Provided records:
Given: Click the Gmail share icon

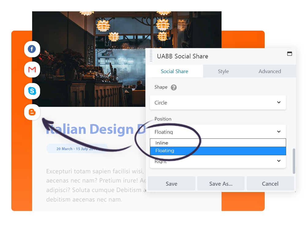Looking at the screenshot, I should pyautogui.click(x=32, y=70).
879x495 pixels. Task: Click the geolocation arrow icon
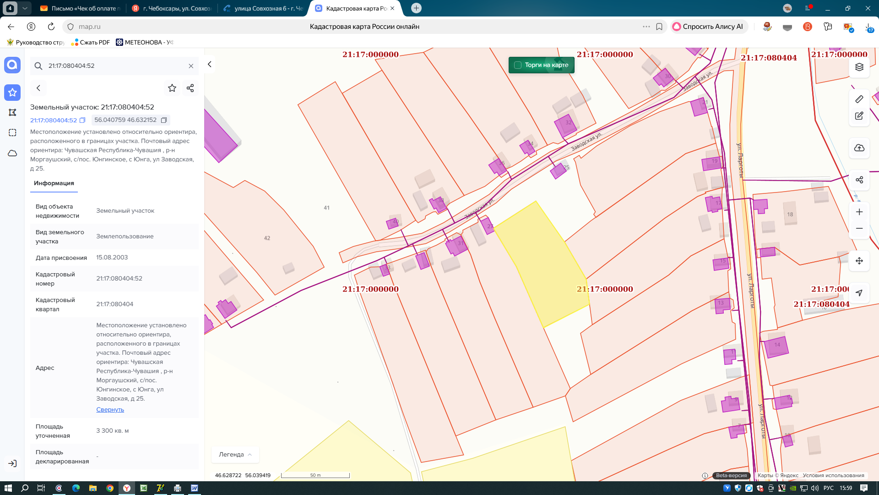(859, 293)
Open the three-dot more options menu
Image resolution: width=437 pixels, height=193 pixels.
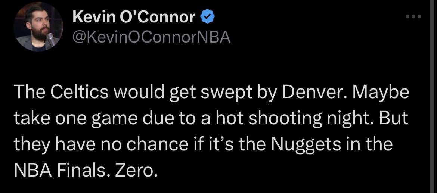point(413,16)

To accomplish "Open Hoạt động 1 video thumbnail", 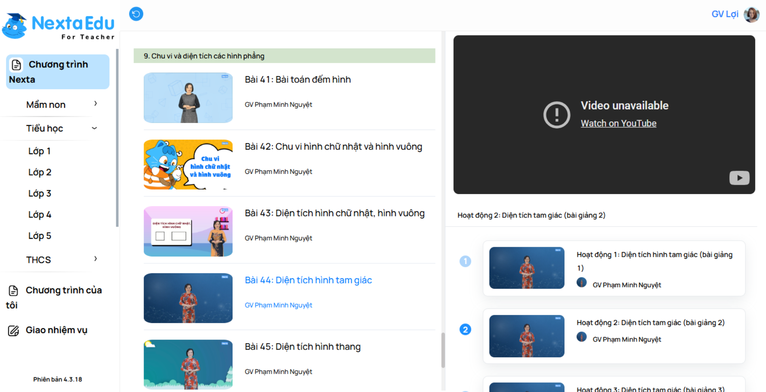I will 527,268.
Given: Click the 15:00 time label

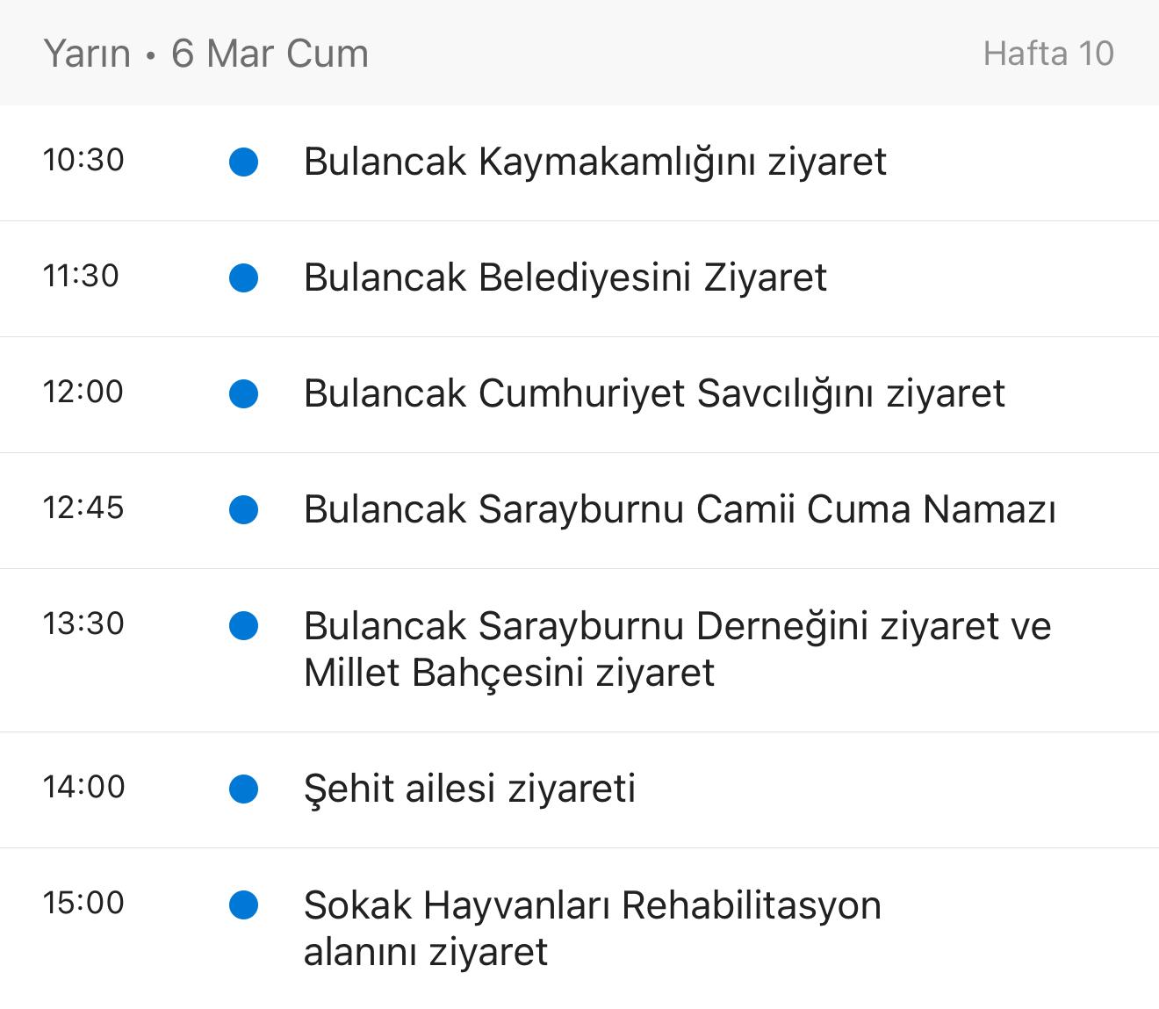Looking at the screenshot, I should pyautogui.click(x=83, y=903).
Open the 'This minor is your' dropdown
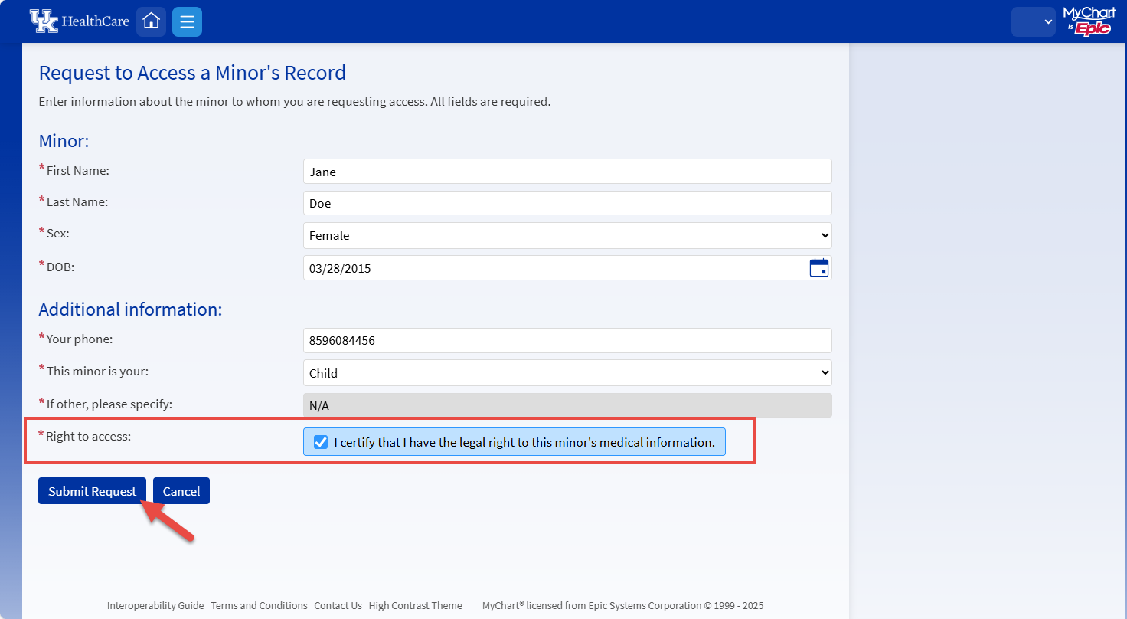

Work to do:
Revise the part of the material that opens with the line containing "Given: Click the 15:00 time label" and runs through the end, replacing "dropdown" with "drop-down menu" and changing nothing else. Give only those lines, and leave the pictures out.

Exercise output:
Given: Click the 15:00 time label

Looking at the screenshot, I should pyautogui.click(x=83, y=903).
Open the 'This minor is your' drop-down menu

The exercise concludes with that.